Don't Trade Earnings Blind
The Earnings Analyzer provides historical context on how a stock has typically reacted to its earnings reports. By examining past earnings dates, it breaks down the price movement into the overnight gap, the reaction from the open to the close on the gap day, and the subsequent drift over the following days.
While many traders view earnings as inherently unpredictable in the short term, historical patterns often differ meaningfully from stock to stock. Some names consistently gap in one direction and then reverse, while others show a tendency to continue moving in the direction of the initial gap over the following sessions. Treating every earnings report the same overlooks these differences.
This tool helps traders understand post-earnings behavior by separating the reaction into distinct phases (the overnight move, the same-day response, and the multi-day drift) and by considering factors such as the direction and size of the gap. This provides more targeted context than a single blended average, allowing traders to align their approach with how the stock has historically behaved in similar situations.
Groups reactions according to the magnitude of the earnings gap, allowing small moves to be analyzed separately from large ones.
Breaks down historical reactions by whether the stock gapped up or gapped down on earnings, as the two often behave differently.
Shows how often the stock has historically gapped higher on earnings, providing a baseline probability before taking a directional view.
Measures the forward return in the days following the earnings report, highlighting any sustained momentum or reversal.
Check how often the stock has historically gapped up or down on earnings. This provides a directional bias grounded in the stock's past behavior rather than assumptions about the current report.
Compare the size of the overnight gap to the stock's reaction from the open to the close.
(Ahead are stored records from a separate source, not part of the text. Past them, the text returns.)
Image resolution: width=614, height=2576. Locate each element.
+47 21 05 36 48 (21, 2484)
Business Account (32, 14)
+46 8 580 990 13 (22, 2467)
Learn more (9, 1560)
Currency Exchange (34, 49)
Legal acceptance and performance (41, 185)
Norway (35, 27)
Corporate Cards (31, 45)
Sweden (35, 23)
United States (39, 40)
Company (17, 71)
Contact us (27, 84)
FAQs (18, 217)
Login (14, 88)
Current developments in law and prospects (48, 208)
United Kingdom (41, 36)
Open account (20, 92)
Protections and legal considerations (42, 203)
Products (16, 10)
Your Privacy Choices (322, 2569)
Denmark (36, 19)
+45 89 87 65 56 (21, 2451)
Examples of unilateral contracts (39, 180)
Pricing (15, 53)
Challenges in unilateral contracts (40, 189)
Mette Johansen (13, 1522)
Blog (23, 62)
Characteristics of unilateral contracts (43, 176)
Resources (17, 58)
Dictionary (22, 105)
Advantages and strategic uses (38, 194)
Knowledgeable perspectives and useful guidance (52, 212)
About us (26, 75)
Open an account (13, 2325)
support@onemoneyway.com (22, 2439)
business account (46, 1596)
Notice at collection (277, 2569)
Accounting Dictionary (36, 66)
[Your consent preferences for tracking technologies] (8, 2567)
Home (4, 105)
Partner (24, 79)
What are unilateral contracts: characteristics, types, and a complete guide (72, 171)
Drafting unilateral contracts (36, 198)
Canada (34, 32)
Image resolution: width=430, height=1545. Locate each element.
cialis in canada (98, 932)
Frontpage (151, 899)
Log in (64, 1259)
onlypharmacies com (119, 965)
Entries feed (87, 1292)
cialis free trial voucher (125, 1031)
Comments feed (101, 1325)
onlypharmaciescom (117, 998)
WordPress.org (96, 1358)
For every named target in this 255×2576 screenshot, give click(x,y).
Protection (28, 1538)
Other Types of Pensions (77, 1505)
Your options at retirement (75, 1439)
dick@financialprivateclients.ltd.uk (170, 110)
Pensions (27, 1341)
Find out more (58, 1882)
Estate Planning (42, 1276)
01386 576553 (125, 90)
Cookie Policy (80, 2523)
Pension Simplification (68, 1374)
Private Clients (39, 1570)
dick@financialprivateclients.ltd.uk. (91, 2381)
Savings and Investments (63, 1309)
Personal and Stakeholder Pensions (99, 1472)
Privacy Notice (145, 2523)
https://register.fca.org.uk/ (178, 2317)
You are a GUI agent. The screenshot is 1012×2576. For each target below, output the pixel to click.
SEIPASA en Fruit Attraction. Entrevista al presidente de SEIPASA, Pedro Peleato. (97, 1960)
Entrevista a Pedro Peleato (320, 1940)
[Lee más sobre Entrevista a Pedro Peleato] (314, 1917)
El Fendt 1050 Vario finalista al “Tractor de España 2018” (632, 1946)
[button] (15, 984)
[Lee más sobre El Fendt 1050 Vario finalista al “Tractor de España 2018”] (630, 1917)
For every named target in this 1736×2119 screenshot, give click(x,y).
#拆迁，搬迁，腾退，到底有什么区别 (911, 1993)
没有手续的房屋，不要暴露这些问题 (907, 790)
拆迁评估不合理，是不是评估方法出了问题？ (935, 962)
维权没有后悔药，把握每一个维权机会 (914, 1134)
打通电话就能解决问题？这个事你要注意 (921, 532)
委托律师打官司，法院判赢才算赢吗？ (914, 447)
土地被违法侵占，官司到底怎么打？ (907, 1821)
This helps determine whether the initial move tends to continue or reverse by the end of the earnings day.
Examine the typical price movement in the days following the report. This helps decide whether any momentum is likely to persist or whether the reaction is usually complete shortly after the open.
Review reactions grouped by the magnitude of the earnings gap. This allows smaller moves to be evaluated against similar historical cases rather than being compared to much larger outliers.